Last fall, elite special operations divers from within the NATO alliance used underwater electronic tracking sensors as part of an effort to boost protection for critical underwater infrastructure. NATO shared images this week of the November training event – Exercise Bold Machina 2024 in La Spezia, Italy – as well as a statement from the leadership.
The 13-nation event was the first of its kind, said US Navy Capt. Kurt Muhler, director of maritime development at NATO's Headquarters for Special Operations, and was designed to test new sensors that could be used to protect against underwater sabotage attempts. This exercise, first reported by Defense News reported further, they also tested joint special operations divers and their abilities to operate in increasingly exposed battlefields.
Divers on offensive operations may not always be able to rely on dark, murky waters to conceal their movements, said Muhler, who has held SEAL team leadership positions, citing greater advances in the underwater detection system technologies.
“You don't know if somebody knows, or if you've been found,” Muhler told Defense News last fall. “It's understood that there's a system that has the ability to find you, but you don't know. about and you don't know exactly what it is.

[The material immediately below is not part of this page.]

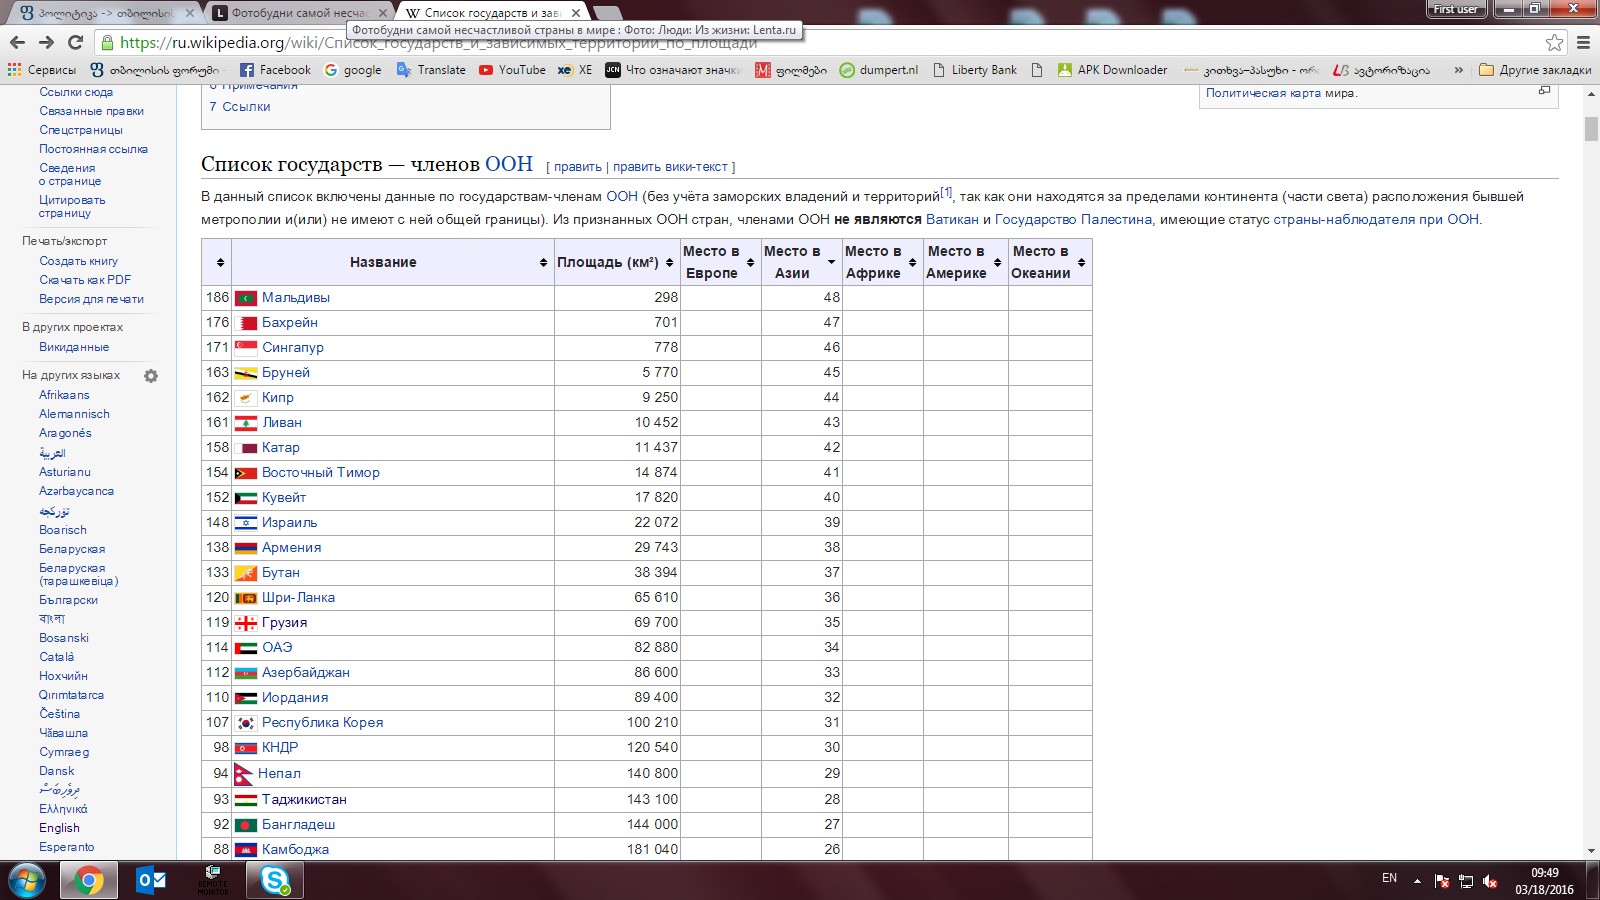The width and height of the screenshot is (1600, 900).
Task: Open the Facebook bookmark
Action: tap(275, 70)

Undersea cables, pipelines and other critical underwater infrastructure are at risk
The exercise came together in Italy as damage to critical underwater infrastructure has become a growing concern for Western officials who are scrambling to prevent further damage to cables from ships that are often docked. quietly to the Russian and Chinese governments.

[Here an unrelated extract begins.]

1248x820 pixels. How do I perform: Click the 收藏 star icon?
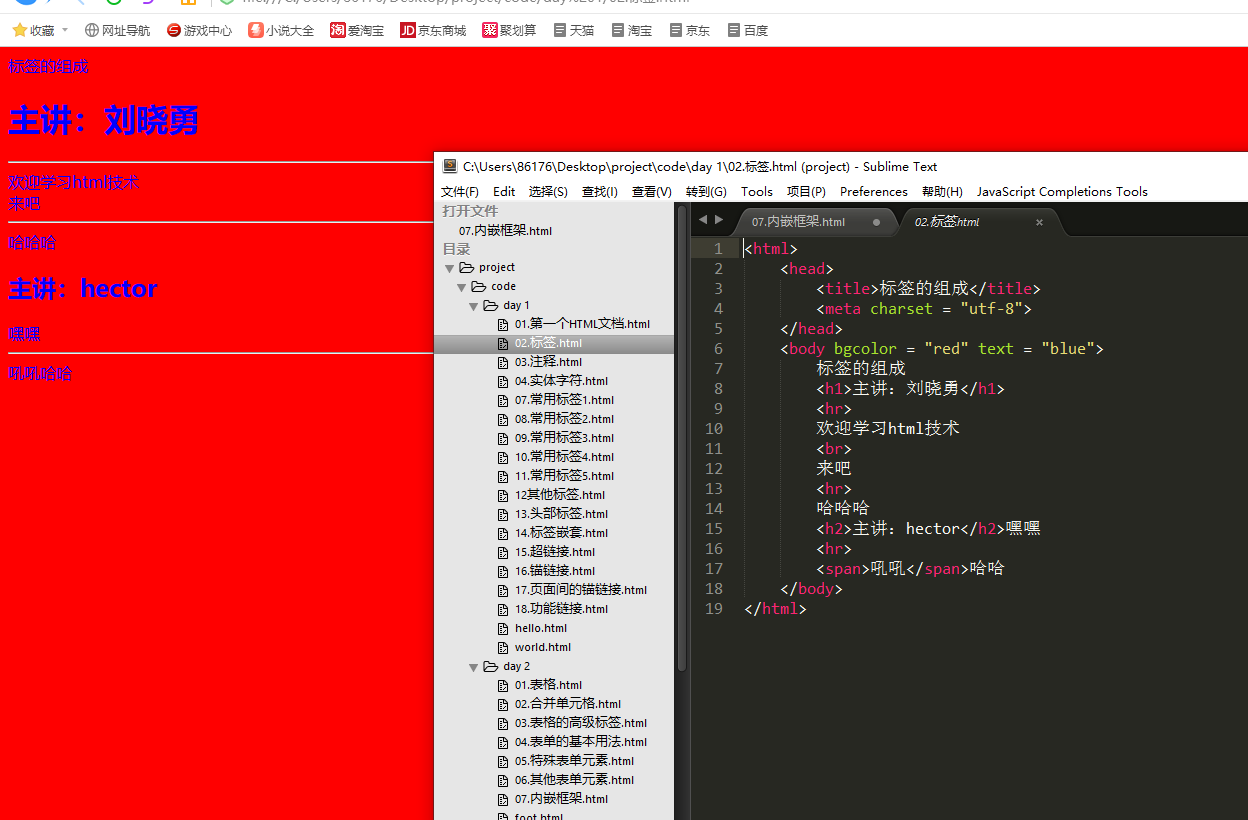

Several underwater cables have been damaged in the past two months, including one telecommunications line connecting Finland and Germany and another connecting Finland and Estonia.
Finnish officials said they found a 60-mile seabed path recommending a Russian-bound tanker might be responsible for cutting cables. And around the same time, cables connecting Germany and Finland and Sweden and Estonia were damaged by a Chinese vessel found nearby when the damage occurred.
Such damage has prompted British defense officials to a a new collaboration with 10 European countries across the Baltic Sea region, using artificial intelligence to monitor potential threats from ships.
There are submarine cables urgent parts of the international telecommunications infrastructure and the global economy – approx 745,000 miles of cables cross the seabed and help transmit 95% of international data, including approximately $10 trillion in financial transactions each day.
NATO officials highlighted growing threats to cables from Russia last year, noting search activity from Russian units that specialize in underwater sabotage. But the barrier to entry for sabotage is not particularly high. Russia has submarine units known to specialize in underwater sabotage, but cables have also been damaged by commercial ships simply dragging their anchors to the seabed.
And the concerns about the risk of damage to underwater cables and infrastructure are not limited to European waters. Damage just last week to cables off the coast of Taiwan left that island's officials suspecting damage from China.
“The underwater area is both difficult to defend and difficult to attack,” said Alberto Tremori, a scientist from the NATO Center for Maritime Research and Experimentation who helped oversee the NATO exercise in November “It's not easy to protect because it's a complex environment, it's a big environment.”